Taxonomische Referenzen der Artenliste sind im Wesentlichen die Exkur­sionsfloren von Rothmaler (Grundband, Krautige Zier- und Nutzpflanzen), zudem erfolgte ein Abgleich mit einer Reihe nationaler und internationaler Florenlisten. Eine umfassende eigene taxonomische und nomenkla­torische Bearbeitung erfolgte nicht und wäre während der kurzen Bearbeitungszeit wohl auch kaum möglich gewesen. Vielleicht wäre deshalb gleich eine möglichst enge Anlehnung an die bundesdeutsche Taxonomie und Nomenklatur des „Rothmaler“ und des „Verbreitungsatlas der Farn und Blütenpflanzen Deutschlands“ vorzuziehen gewesen. Für die sich im Allgemeinen nicht näher mit Taxonomie und Nomenklatur beschäftigenden Feldbotaniker ist jeder vermiedene zusätzliche Name auf jeden Fall ein Gewinn. Und ob zum Beispiel die Degradierung der Fluss-Hirse (Panicum barbipulvinatum) von einer Art zu einer Varietät von Panicum capillare etwas bringt, außer dass auf die Sippe vielleicht weniger geachtet wird – darf bezweifelt werden.

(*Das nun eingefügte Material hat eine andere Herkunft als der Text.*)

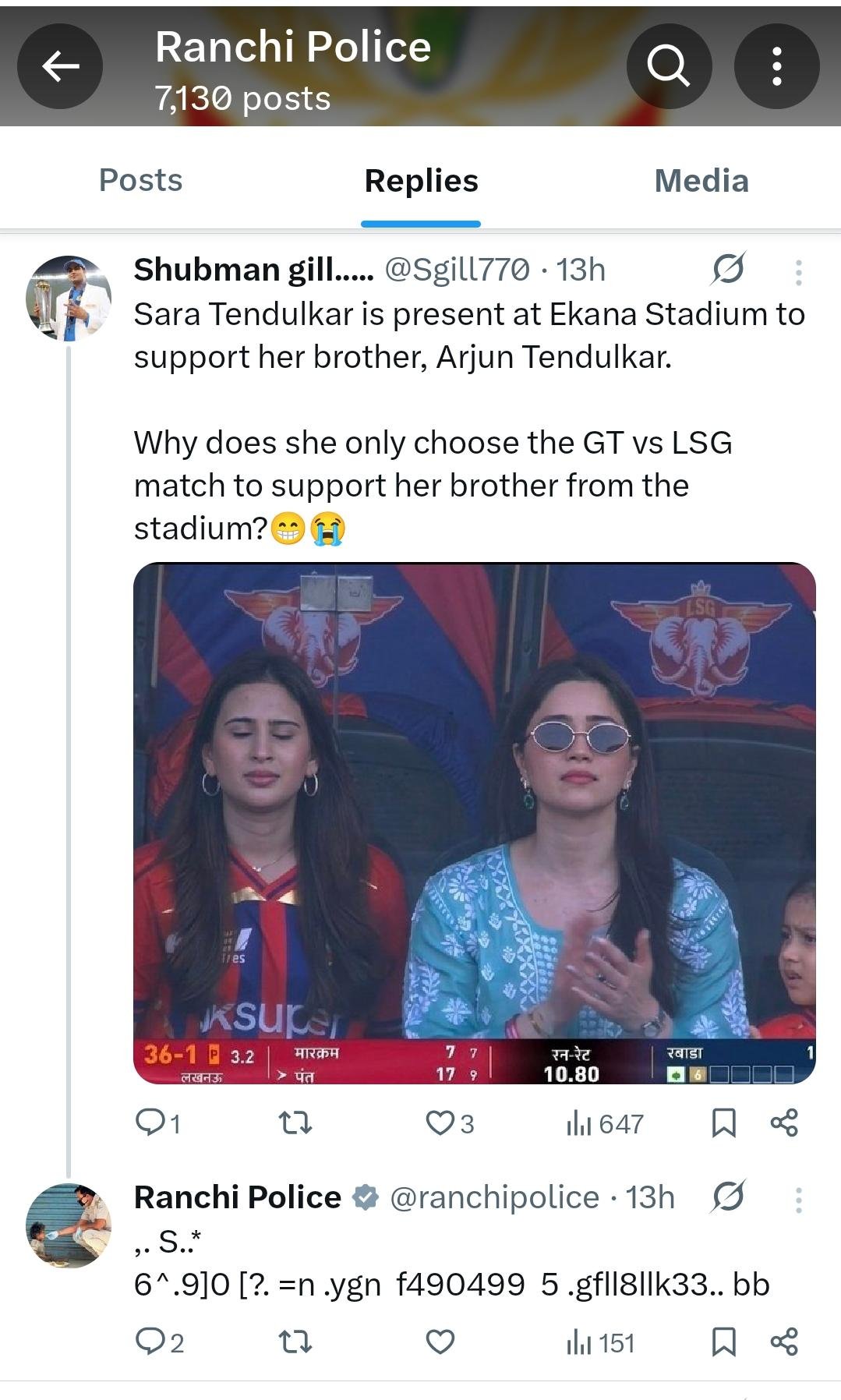Viewport: 841px width, 1400px height.
Task: Expand more options on Ranchi Police reply
Action: point(798,1200)
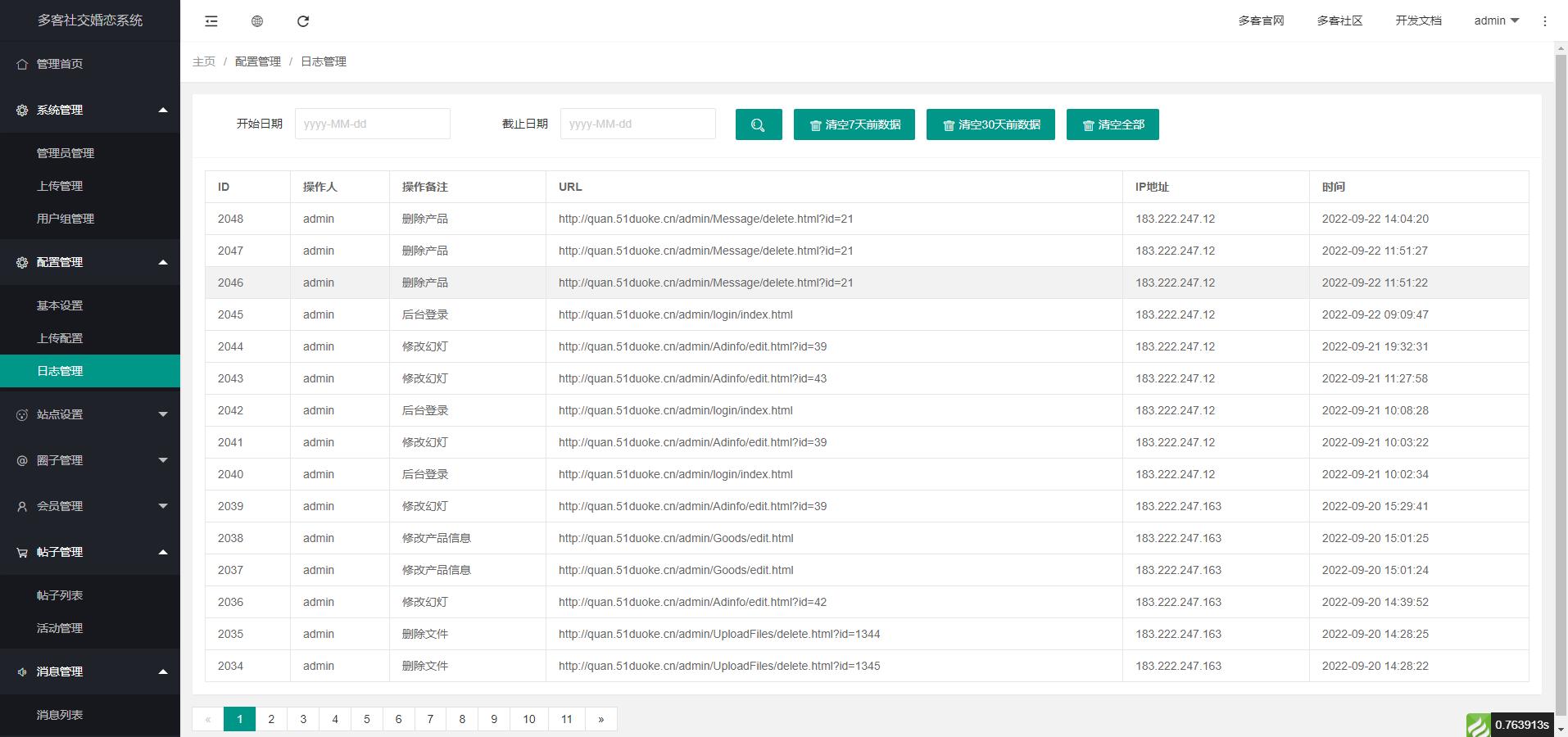Expand the 圈子管理 sidebar menu
The image size is (1568, 737).
pyautogui.click(x=90, y=460)
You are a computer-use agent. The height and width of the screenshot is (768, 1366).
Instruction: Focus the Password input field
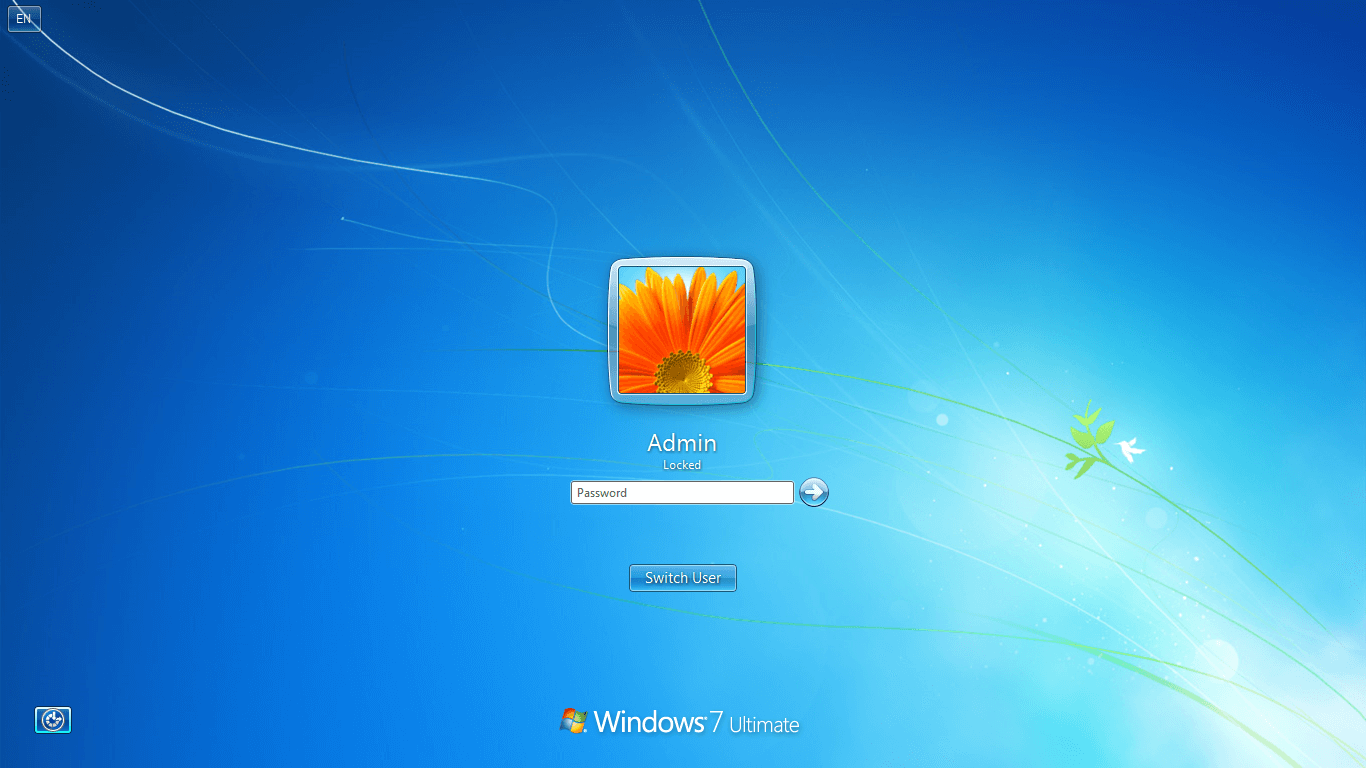tap(682, 492)
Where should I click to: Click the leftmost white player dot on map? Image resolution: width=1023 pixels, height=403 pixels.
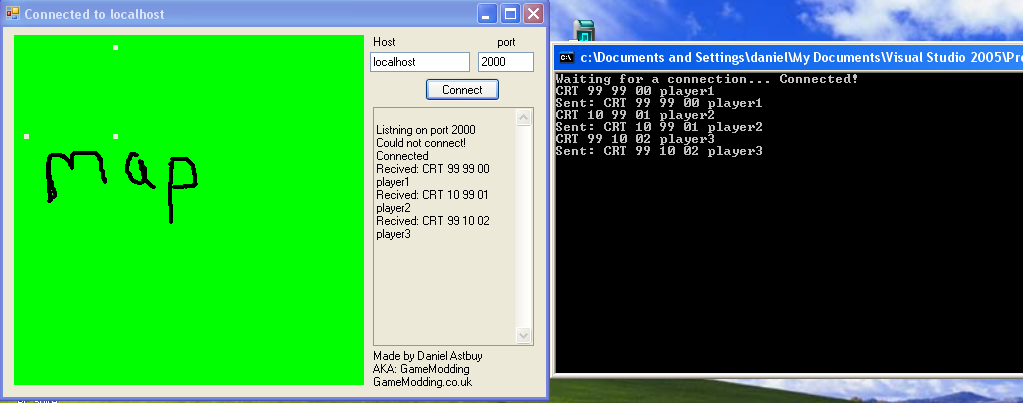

Alles in allem ist die kommentierte Florenliste aber ein unentbehrliches Nachschlagewerk für alle, die sich mit der Flora Süddeutschlands und angrenzender Regionen beschäftigen. Wie hilfreich wäre es, es gäbe solche kommentierten Artenlisten mit der Darstellung des aktuellen Wissenstands für alle Bundesländer! Es ist sicherlich ein geschickter Schachzug der Autoren, dass sie diese Liste nicht zu perfekt, dafür aber sehr schnell erstellt haben. Genau das regt zu Diskussionen an, zeigt die Kenntnislücken und die Baustellen der floristischen Kartie­rung auf und schafft so zusätzliche Motivationen, sich bei floristischen Kartierungen nicht nur in Bayern zu engagieren.